EXCERPT:
==*==

Tuesday, April 22, 2008

Handling concurrency conflicts in LINQ to SQL

Apologies for the delay in getting this post out, been busy and been playing around with too many good things lately. Virtual machines, Unit Testing etc, recording some radio from the net etc. Anyways, I have been planning to write about my experiences with Conflict handling in Linq2Sql, what happens when two users want to update the infamous Product table in Northwind.

When I started playing around with it I also discovered that I needed to investigate a bit more about DataContexts, so I went reading around the web to gather info, did some experiments in my machine etc and interestingly enough I had a very related question at work where a colleague asked about the what are best practises when instantiating them. He had a static DataContext to be shared amongst his data access for a particular entity. My opinion on this is that DataContexts are cheap and light to create and that creating them for a single unit of work I do say in my GetProductByID function should be good enough. I'll say that persisiting DataContexts would create a bit of an overhead when I think that it has to keep all the mappings and ObjectTracking etc ( mind due, you can turn off ObjectTracking if you are going to do read only..). Also DCxt are not thread safe so that's another big reason not to do that. But when I started Linqing2Sql I did entertain the idea of sharing my DataContext through a singleton. Hrmm.

public voidTurnOffObjectTracking()
{
   var dal = newProductDataContext();
   // If you don't want to update stuff, don't track them.

==*==

RECORDS:

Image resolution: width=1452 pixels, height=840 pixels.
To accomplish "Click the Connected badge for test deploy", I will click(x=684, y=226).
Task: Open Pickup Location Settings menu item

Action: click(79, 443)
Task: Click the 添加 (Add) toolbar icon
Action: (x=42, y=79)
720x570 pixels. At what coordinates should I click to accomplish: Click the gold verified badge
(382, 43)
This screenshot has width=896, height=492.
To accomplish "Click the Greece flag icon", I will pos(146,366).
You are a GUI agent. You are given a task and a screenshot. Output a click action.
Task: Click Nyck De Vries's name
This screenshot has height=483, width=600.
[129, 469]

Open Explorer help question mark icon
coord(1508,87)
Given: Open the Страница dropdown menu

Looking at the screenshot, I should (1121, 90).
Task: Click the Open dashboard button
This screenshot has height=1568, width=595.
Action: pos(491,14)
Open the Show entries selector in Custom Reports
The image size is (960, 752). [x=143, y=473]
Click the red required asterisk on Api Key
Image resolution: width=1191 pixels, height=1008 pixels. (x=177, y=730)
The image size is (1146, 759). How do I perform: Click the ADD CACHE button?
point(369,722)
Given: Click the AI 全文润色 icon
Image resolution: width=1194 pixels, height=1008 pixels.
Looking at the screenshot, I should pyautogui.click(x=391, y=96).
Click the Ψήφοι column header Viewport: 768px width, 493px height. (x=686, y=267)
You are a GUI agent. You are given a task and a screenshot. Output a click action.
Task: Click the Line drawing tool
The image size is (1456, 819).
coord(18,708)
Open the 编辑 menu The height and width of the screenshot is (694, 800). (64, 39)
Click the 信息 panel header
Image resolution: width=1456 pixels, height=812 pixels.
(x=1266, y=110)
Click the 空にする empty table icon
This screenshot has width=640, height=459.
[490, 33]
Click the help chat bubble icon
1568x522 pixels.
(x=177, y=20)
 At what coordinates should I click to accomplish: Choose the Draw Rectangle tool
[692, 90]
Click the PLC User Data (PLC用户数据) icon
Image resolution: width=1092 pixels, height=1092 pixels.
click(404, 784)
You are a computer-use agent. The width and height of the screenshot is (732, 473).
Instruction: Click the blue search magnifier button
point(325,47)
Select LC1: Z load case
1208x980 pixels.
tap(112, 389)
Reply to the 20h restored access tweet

==*==

THE REQUEST:
Answer these questions about the blog post on concurrency conflicts in LINQ to SQL:
1. Which table does the author describe two users wanting to update?
2. What kind of DataContext did the author's colleague have?
3. What property of DataContexts does the author give as another big reason not to persist them?
The lines are separate material and form no part of the blog post.

THE OUTPUT:
1. The Product table in Northwind.
2. A static DataContext shared among his data access for a particular entity.
3. DataContexts are not thread safe.